───── Extrait du texte ─────
Vous avez-vous-même été dans cette situation ? 

Tout à fait. Mon coming out professionnel a fait suite à un long cheminement personnel. Je suis né dans une famille catholique et bourgeoise. La veille de sa mort du sida en 1994, mon frère, âgé de 24 ans, me confiait que son réconfort dans sa maladie était de savoir que je continuerais à perpétuer notre nom. Par la suite, j’ai épousé ma meilleure amie et nous avons eu quatre enfants. En 2017, j’ai fait mon coming out, d’abord auprès de mes enfants et de mes proches. J’ai épousé Franck. Mon coming-out professionnel a été plus progressif : durant près de quatre années, je me suis caché. Ayant intégré Société Générale en 2001, j’étais une parfaite caricature de l’élite à la française et du monde dominant : père de famille, hétérosexuel, diplômé de l’École Polytechnique et dirigeant. Changer cette posture n’a donc pas été évident. Durant quatre années, j’ai expérimenté ce que signifiait venir travailler en portant un masque.
─────
▶ [À faire]:
**1.** Dans le témoignage sur le coming out, pourquoi n'a-t-il pas été évident de changer de posture au travail ? Répondez en une à trois phrases.
**2.** Poursuivez le témoignage sur le coming out après sa dernière phrase.
───── Informations enregistrées ─────
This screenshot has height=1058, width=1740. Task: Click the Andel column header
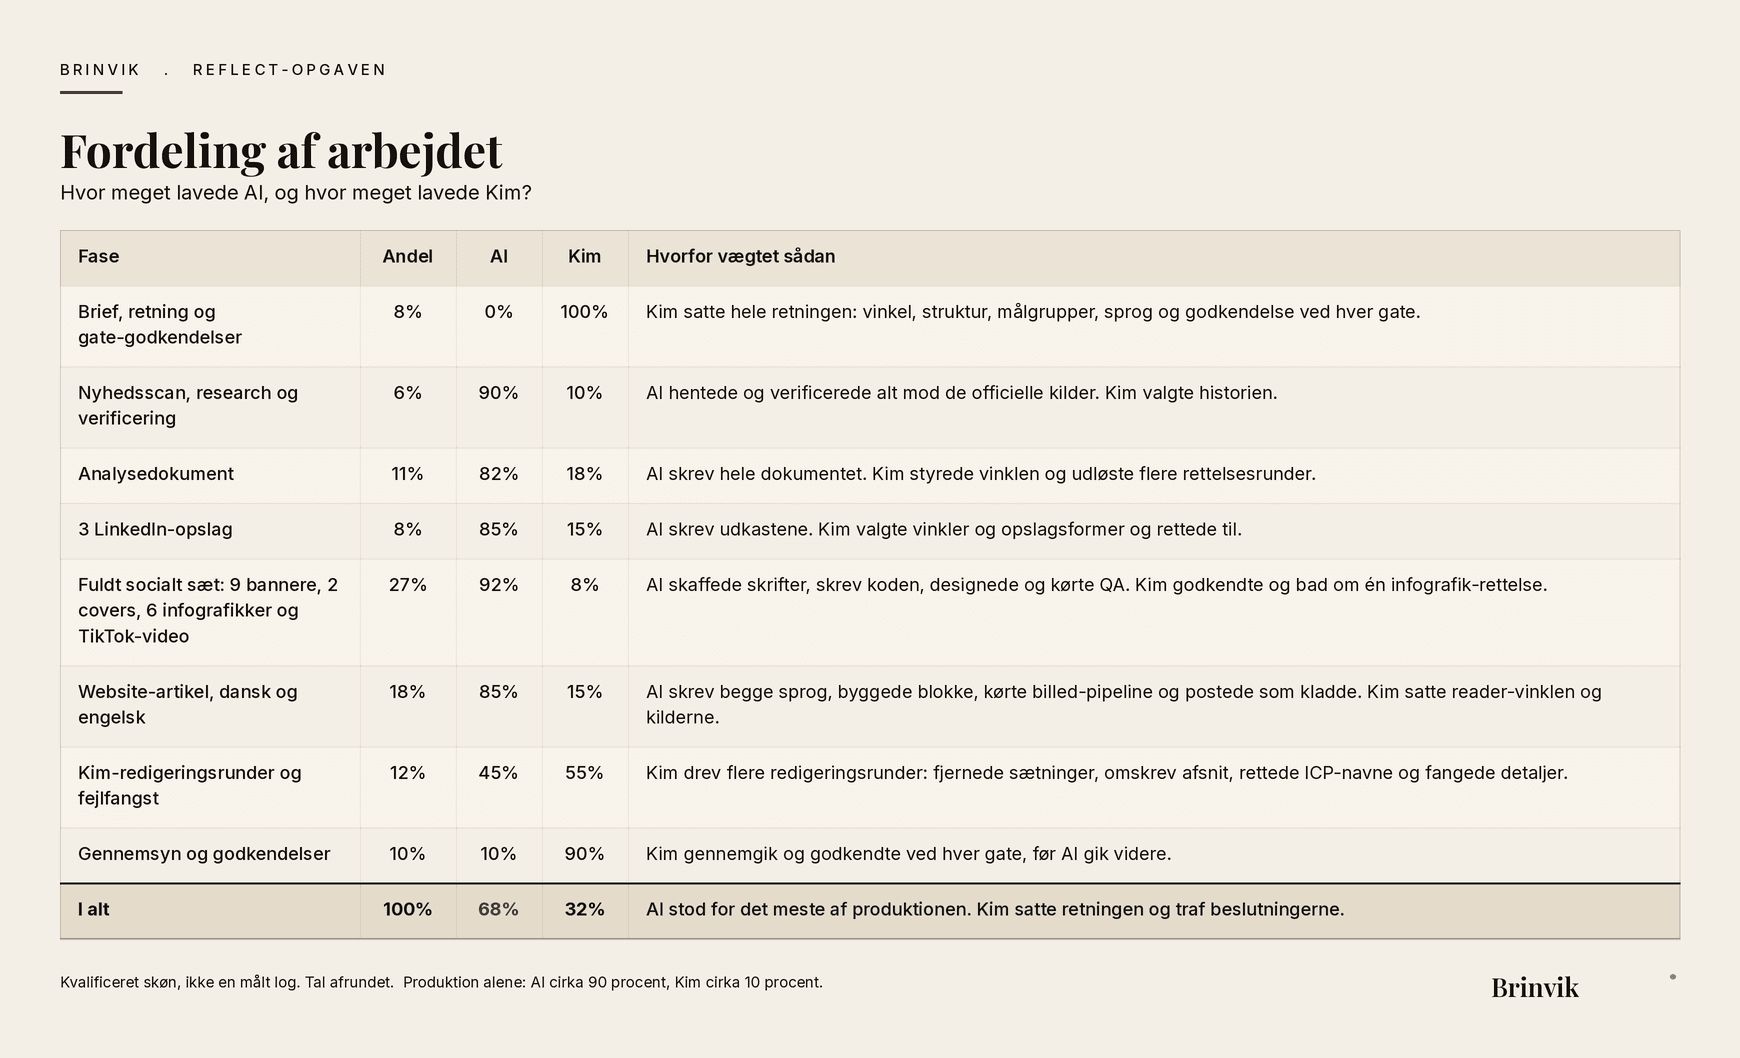click(x=407, y=256)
─────
▶ [Réponses à l'exercice]:
**1.** Ce changement n'a pas été évident parce qu'il était une parfaite caricature de l'élite à la française et du monde dominant. Il était père de famille, hétérosexuel, diplômé de l'École Polytechnique et dirigeant chez Société Générale, où il était entré en 2001.

**2.**
Quel a été le déclic ? A quel moment avez-vous choisi de devenir visible ? 

Début 2020, le réseau Pride & Allies, en lien avec la direction Inclusion & Diversité du groupe, a sollicité la direction générale pour une opération de « reverse mentoring ». Six mois durant, deux personnes du réseau rencontrent régulièrement deux personnes du Top Management afin d’échanger sur différentes thématiques. Je me suis porté volontaire. Le déclic est venu des échanges avec mes mentors qui m’ont fait comprendre qu’en qualité de dirigeant j’avais un rôle à jouer. Si venir travailler en cachant ma vie personnelle m’était difficile, qu’en était-il de mes équipes qui n’officiaient pas à des postes de direction ? J’ai donc décidé de prendre la parole dans une tribune LinkedIn le 17 mai, à l’occasion de la journée de l’IDAHOT (International Day Against Homophobia and Transphobia – Journée Internationale de lutte contre toutes les LGBTQIphobies, en français). 

Quelles ont été les réactions ? Quels sont les impacts de votre visibilité au sein de vos équipes ?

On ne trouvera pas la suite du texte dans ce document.